▸ Work to be completed
Reproduce everything in the interim accounts notes below, from "4. The interim" down to "shareholders was £821,453.".

2. The financial information for the year ended 30 June 2006 does not constitute
full accounts, but subject to the restatement explained in note 4, is an
extraction from the Company's accounts for the year, which have been
delivered to the Registrar of Companies and on which the auditors gave an
unqualified report.
3. The interim accounts have been prepared in accordance with International
Financial Reporting Standard ('IFRS'). The date of transition to IFRS was 1
July 2005. The comparative figures for the six months ended 31 December
2005 have also been presented in accordance with IFRS.
4. The interim accounts have been prepared using the same accounting policies as
were used in the Group's statutory accounts to 30 June 2006 except for
restatements relating to compliance with IFRS. This resulted in reversing
the goodwill amortisation charge of £65,755 and recognising expenses
relating to share based payments of £183,417 for the year ended 30 June
2006. The restated loss, attributable to Jubilee shareholders for the year
ended 30 June 2006 was £616,640 and the adjusted Group net assets were
£10,286,664.
5. As a result of adopting IFRS, the Group recognised total expenses of £210,895
(2005: £61,870) related to share-based payment transactions during the six
months ended 31 December 2006. For the six months ended 31 December 2005,
the adjusted administrative expenditure was £336,000 and the adjusted profit
attributable to Jubilee shareholders was £821,453.
6. The calculation of headline loss per ordinary share is based on the reported
loss of £459,216 for the six months ended 31 December 2006 and the weighted
average number of ordinary shares outstanding during the same period of
78,884,602.
7. The investment of £2.5 million included in the Group's assets represents the
Group's 25 % interest in Tjate Platinum Corporation (Pty) Ltd.
8. Copies of the interim report are available to the public free of charge from
the Company at 4th Floor, 2 Cromwell Place, London, SW7 2JE, during normal
office hours for 30 days from the date of this report.

▸ Extracted information
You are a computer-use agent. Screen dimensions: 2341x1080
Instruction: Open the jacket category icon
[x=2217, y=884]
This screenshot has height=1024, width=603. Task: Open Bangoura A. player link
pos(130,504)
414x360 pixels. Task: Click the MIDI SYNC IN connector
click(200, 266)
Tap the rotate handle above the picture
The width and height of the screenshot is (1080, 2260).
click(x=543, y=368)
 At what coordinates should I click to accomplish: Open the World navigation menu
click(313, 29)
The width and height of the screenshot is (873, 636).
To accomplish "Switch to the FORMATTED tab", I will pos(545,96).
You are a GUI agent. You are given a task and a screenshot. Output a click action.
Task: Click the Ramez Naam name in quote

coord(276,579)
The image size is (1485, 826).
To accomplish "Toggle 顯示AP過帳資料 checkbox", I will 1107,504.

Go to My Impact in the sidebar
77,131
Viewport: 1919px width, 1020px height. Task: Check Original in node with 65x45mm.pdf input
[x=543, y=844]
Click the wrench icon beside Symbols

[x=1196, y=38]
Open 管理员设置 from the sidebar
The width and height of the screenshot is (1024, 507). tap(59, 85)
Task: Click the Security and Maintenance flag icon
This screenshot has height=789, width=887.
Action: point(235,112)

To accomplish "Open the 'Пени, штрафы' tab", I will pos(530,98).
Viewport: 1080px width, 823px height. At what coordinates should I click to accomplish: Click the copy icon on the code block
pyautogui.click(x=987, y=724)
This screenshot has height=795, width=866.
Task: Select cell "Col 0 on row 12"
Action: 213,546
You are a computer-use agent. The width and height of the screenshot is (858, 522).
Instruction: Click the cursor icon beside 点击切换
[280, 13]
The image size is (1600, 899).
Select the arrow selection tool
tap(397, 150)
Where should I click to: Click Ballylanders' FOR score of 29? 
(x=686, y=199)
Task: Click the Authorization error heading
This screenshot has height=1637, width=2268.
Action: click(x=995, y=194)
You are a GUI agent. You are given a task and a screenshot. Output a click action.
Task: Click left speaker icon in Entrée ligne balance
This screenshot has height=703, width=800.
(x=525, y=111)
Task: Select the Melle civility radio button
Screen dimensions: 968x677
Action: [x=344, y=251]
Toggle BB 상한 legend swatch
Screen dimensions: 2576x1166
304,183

▸ Completed task
4. The interim accounts have been prepared using the same accounting policies as
were used in the Group's statutory accounts to 30 June 2006 except for
restatements relating to compliance with IFRS. This resulted in reversing
the goodwill amortisation charge of £65,755 and recognising expenses
relating to share based payments of £183,417 for the year ended 30 June
2006. The restated loss, attributable to Jubilee shareholders for the year
ended 30 June 2006 was £616,640 and the adjusted Group net assets were
£10,286,664.
5. As a result of adopting IFRS, the Group recognised total expenses of £210,895
(2005: £61,870) related to share-based payment transactions during the six
months ended 31 December 2006. For the six months ended 31 December 2005,
the adjusted administrative expenditure was £336,000 and the adjusted profit
attributable to Jubilee shareholders was £821,453.